## Problem statement
Between the line containing "se acepta criptomoneda (105, 394)" and the line containing "Николай Павленко (59, 1102)" lies a run of lines; give that run again exactly, with both of those lines, and nothing else from the entries below.

## Data excerpts
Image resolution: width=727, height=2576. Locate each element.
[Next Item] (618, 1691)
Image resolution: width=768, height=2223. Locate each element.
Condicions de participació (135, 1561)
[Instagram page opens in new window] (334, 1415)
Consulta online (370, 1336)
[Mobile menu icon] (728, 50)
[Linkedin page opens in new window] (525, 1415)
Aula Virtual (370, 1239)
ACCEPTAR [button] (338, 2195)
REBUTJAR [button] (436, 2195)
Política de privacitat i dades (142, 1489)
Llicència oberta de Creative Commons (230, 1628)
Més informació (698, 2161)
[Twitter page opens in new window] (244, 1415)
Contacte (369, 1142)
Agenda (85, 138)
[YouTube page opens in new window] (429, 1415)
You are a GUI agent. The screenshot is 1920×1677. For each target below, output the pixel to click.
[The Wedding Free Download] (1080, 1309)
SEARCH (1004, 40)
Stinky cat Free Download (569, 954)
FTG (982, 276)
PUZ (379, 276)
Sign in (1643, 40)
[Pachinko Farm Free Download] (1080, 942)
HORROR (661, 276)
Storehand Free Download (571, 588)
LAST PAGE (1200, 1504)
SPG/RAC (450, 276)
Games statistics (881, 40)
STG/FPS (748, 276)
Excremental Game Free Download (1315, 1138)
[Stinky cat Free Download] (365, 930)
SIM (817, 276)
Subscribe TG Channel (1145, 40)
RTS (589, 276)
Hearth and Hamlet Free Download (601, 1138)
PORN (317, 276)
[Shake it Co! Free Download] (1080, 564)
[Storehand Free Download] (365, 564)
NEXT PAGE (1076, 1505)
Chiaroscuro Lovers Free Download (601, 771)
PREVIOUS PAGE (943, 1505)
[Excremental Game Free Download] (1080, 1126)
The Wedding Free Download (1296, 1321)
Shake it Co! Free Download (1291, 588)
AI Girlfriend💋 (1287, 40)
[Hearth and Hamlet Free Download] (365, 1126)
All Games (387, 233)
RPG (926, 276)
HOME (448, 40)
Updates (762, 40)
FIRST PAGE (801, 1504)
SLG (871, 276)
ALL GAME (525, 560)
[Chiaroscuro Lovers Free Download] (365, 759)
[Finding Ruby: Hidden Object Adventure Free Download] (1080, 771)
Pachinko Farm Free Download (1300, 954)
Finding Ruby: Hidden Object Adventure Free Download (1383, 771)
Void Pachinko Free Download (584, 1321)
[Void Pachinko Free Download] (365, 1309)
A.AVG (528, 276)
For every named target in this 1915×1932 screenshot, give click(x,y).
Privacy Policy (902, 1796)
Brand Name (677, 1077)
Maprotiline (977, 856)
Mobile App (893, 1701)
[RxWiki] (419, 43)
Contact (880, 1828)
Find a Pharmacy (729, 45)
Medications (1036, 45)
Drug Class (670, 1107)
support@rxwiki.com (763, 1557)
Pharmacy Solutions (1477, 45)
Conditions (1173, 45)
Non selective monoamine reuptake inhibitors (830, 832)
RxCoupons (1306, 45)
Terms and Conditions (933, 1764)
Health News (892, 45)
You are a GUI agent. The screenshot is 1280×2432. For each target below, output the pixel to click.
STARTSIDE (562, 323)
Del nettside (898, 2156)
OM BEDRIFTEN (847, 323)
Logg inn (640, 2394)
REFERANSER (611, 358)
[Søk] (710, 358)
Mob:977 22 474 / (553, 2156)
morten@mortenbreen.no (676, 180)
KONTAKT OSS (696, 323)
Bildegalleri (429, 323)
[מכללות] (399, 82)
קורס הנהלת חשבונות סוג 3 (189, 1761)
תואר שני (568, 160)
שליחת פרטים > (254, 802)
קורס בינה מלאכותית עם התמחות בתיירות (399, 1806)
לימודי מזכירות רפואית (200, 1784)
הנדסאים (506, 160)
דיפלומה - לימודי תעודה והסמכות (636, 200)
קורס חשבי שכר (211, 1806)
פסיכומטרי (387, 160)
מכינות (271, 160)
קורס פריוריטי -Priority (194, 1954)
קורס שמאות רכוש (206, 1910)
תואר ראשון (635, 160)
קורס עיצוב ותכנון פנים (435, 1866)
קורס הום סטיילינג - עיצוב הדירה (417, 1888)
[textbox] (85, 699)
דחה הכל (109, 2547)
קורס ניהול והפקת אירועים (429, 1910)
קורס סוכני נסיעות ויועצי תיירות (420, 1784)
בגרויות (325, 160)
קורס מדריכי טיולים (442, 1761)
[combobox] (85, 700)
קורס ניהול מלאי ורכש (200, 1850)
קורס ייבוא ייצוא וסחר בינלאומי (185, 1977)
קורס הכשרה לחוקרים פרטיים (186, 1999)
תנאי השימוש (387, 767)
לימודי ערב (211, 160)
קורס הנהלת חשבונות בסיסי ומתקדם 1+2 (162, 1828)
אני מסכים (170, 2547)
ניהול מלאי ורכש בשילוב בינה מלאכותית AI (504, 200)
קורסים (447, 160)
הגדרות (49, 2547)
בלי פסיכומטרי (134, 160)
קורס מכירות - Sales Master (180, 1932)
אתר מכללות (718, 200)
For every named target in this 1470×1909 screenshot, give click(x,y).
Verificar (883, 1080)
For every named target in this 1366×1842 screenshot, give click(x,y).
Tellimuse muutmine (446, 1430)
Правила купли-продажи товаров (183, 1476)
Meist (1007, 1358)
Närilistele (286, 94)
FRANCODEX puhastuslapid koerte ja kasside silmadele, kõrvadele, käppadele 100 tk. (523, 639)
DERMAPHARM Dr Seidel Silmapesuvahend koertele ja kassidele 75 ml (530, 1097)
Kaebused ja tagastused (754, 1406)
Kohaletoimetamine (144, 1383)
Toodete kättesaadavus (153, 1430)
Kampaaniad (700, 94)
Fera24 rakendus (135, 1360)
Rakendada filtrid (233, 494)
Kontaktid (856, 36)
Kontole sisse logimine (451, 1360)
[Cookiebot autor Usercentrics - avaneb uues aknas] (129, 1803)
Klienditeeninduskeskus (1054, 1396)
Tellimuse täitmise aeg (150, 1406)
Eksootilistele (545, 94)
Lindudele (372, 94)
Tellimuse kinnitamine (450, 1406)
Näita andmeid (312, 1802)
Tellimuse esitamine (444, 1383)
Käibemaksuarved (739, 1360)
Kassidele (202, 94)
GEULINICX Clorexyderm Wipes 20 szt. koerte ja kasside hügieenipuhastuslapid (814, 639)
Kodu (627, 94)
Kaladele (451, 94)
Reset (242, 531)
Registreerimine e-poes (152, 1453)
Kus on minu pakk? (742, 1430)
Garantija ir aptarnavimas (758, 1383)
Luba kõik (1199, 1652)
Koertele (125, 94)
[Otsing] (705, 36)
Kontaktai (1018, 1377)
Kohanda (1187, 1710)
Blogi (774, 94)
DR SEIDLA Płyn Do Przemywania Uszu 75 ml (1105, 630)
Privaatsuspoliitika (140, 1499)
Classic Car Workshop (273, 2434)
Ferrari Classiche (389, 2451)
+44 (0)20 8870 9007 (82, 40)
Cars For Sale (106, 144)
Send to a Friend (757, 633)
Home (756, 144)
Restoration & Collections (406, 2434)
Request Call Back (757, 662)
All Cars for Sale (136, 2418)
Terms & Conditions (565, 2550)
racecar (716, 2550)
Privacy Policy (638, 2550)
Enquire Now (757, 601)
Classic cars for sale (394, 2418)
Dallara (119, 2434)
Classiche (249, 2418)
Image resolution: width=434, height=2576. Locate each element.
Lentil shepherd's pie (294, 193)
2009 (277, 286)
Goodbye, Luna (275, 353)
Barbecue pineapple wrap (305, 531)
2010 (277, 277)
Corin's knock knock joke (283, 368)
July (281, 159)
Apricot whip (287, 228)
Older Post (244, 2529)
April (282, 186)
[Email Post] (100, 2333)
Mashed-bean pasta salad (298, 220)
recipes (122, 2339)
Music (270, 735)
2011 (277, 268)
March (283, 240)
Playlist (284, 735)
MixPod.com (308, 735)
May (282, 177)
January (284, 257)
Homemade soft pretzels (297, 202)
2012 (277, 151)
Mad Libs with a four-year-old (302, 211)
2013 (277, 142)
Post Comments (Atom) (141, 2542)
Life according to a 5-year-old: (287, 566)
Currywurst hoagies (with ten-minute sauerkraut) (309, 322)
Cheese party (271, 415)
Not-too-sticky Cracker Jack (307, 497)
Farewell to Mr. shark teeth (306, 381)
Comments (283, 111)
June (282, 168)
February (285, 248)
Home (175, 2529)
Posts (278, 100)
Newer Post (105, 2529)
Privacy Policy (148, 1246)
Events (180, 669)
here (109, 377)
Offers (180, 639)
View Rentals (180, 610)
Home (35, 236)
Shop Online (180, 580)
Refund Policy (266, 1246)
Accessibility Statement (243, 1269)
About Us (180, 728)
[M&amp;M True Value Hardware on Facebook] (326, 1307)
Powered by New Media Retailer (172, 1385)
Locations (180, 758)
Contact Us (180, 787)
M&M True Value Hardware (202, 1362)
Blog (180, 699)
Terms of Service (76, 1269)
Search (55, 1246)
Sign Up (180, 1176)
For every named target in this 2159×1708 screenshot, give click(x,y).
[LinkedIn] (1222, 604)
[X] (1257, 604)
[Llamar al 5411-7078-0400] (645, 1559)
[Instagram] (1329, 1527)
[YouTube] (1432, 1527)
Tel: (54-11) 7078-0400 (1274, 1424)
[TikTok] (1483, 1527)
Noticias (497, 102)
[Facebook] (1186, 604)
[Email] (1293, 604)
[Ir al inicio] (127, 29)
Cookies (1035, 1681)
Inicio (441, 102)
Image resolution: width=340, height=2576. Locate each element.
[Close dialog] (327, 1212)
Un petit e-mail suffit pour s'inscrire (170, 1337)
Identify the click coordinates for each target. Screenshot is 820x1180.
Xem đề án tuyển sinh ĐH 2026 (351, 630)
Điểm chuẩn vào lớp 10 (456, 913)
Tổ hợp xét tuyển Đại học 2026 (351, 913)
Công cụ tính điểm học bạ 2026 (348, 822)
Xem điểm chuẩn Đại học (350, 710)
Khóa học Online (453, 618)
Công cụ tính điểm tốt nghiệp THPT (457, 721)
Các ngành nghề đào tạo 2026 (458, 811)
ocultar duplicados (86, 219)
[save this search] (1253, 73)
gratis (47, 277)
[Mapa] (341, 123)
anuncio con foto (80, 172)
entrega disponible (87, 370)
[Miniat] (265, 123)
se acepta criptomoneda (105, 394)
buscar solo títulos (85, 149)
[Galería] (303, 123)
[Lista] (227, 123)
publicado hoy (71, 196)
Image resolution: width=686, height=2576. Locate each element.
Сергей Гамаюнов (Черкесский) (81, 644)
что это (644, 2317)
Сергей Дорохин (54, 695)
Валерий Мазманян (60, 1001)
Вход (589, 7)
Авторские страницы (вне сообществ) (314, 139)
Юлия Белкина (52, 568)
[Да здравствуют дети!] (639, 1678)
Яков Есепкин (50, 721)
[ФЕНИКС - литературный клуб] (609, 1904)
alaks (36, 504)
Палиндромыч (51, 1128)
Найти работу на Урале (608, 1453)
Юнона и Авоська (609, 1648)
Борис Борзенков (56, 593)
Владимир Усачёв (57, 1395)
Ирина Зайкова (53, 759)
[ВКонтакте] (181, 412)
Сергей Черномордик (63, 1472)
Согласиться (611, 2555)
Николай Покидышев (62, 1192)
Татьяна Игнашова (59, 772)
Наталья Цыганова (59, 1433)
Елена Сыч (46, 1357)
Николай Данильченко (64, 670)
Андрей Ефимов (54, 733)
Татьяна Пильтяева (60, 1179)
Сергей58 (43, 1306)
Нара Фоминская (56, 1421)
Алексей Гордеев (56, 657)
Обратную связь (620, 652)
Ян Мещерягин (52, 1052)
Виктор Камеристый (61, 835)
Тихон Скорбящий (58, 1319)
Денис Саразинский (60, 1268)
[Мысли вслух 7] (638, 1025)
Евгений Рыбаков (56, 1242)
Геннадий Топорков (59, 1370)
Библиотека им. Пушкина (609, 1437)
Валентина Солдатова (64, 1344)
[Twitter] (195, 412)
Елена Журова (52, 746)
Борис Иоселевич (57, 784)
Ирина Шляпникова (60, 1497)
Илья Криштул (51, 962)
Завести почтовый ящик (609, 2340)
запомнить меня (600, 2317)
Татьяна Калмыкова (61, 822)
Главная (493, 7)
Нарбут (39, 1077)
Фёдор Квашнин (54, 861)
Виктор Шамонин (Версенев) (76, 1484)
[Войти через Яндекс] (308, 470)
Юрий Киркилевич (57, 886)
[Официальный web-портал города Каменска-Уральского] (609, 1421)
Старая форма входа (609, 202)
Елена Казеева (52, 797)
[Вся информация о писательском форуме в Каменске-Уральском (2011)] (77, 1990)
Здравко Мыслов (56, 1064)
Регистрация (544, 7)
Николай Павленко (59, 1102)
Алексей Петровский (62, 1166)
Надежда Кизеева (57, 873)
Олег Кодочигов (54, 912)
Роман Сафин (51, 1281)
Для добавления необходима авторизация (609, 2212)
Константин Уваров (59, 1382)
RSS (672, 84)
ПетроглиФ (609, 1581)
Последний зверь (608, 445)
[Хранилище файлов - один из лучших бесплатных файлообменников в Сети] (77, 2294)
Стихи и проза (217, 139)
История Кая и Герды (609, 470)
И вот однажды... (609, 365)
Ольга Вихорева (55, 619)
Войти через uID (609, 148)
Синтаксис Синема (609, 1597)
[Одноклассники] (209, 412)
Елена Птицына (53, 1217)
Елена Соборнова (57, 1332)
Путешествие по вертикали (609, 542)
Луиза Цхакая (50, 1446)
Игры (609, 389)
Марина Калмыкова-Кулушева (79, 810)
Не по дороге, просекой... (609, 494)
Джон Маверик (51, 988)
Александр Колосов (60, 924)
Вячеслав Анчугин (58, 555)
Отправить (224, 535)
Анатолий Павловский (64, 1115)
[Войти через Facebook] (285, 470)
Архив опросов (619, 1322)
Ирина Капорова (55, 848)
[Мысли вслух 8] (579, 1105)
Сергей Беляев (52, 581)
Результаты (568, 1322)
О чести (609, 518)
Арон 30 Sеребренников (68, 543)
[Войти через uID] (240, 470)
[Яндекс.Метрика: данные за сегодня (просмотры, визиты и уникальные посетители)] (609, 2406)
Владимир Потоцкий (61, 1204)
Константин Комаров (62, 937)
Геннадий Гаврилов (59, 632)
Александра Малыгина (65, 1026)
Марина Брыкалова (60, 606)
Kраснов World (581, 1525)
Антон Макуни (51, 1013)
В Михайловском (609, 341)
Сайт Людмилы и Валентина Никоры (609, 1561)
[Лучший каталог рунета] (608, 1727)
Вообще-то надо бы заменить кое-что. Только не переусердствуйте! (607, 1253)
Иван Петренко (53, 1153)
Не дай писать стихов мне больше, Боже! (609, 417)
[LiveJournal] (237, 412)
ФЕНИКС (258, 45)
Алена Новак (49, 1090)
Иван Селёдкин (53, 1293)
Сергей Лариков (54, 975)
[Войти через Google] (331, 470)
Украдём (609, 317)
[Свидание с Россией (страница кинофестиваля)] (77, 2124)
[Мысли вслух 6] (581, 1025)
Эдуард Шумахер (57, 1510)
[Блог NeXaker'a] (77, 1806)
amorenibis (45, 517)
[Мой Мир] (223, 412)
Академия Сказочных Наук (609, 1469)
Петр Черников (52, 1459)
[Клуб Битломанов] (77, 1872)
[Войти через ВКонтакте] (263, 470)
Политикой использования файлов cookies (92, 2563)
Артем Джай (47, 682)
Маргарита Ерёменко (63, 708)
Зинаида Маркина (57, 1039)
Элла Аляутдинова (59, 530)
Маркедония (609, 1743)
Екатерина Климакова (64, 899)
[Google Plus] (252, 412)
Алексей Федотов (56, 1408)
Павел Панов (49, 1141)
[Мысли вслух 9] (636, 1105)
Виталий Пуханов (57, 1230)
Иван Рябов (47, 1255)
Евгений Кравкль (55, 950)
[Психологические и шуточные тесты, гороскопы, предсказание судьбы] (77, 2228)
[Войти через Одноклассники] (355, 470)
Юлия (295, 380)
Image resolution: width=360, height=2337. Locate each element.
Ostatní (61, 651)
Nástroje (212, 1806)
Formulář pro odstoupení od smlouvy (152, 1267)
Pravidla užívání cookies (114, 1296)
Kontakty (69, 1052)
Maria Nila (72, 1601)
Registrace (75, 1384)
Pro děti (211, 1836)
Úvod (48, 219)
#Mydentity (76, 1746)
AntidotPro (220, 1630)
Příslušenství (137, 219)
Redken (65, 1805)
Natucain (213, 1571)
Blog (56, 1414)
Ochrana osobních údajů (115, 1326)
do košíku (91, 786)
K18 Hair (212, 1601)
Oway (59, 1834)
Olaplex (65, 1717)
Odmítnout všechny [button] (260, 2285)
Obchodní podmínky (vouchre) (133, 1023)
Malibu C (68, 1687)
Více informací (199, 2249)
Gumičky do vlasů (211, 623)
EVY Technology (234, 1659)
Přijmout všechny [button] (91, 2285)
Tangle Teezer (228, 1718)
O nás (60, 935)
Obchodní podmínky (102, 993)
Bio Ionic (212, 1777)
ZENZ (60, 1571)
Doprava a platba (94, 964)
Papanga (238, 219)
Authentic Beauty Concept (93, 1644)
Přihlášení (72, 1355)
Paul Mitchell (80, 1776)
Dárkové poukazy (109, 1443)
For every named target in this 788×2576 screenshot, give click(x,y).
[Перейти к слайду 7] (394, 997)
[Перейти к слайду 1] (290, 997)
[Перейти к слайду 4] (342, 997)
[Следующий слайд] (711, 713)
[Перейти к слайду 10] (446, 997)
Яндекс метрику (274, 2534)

## Worked solution
se acepta criptomoneda (105, 394)
buscar solo títulos (85, 149)
[Galería] (303, 123)
[Lista] (227, 123)
publicado hoy (71, 196)
Image resolution: width=686, height=2576. Locate each element.
Сергей Гамаюнов (Черкесский) (81, 644)
что это (644, 2317)
Сергей Дорохин (54, 695)
Валерий Мазманян (60, 1001)
Вход (589, 7)
Авторские страницы (вне сообществ) (314, 139)
Юлия Белкина (52, 568)
[Да здравствуют дети!] (639, 1678)
Яков Есепкин (50, 721)
[ФЕНИКС - литературный клуб] (609, 1904)
alaks (36, 504)
Палиндромыч (51, 1128)
Найти работу на Урале (608, 1453)
Юнона и Авоська (609, 1648)
Борис Борзенков (56, 593)
Владимир Усачёв (57, 1395)
Ирина Зайкова (53, 759)
[ВКонтакте] (181, 412)
Сергей Черномордик (63, 1472)
Согласиться (611, 2555)
Николай Покидышев (62, 1192)
Татьяна Игнашова (59, 772)
Наталья Цыганова (59, 1433)
Елена Сыч (46, 1357)
Николай Данильченко (64, 670)
Андрей Ефимов (54, 733)
Татьяна Пильтяева (60, 1179)
Сергей58 (43, 1306)
Нара Фоминская (56, 1421)
Алексей Гордеев (56, 657)
Обратную связь (620, 652)
Ян Мещерягин (52, 1052)
Виктор Камеристый (61, 835)
Тихон Скорбящий (58, 1319)
Денис Саразинский (60, 1268)
[Мысли вслух 7] (638, 1025)
Евгений Рыбаков (56, 1242)
Геннадий Топорков (59, 1370)
Библиотека им. Пушкина (609, 1437)
Валентина Солдатова (64, 1344)
[Twitter] (195, 412)
Елена Журова (52, 746)
Борис Иоселевич (57, 784)
Ирина Шляпникова (60, 1497)
Илья Криштул (51, 962)
Завести почтовый ящик (609, 2340)
запомнить меня (600, 2317)
Татьяна Калмыкова (61, 822)
Главная (493, 7)
Нарбут (39, 1077)
Фёдор Квашнин (54, 861)
Виктор Шамонин (Версенев) (76, 1484)
[Войти через Яндекс] (308, 470)
Юрий Киркилевич (57, 886)
[Официальный web-портал города Каменска-Уральского] (609, 1421)
Старая форма входа (609, 202)
Елена Казеева (52, 797)
[Вся информация о писательском форуме в Каменске-Уральском (2011)] (77, 1990)
Здравко Мыслов (56, 1064)
Регистрация (544, 7)
Николай Павленко (59, 1102)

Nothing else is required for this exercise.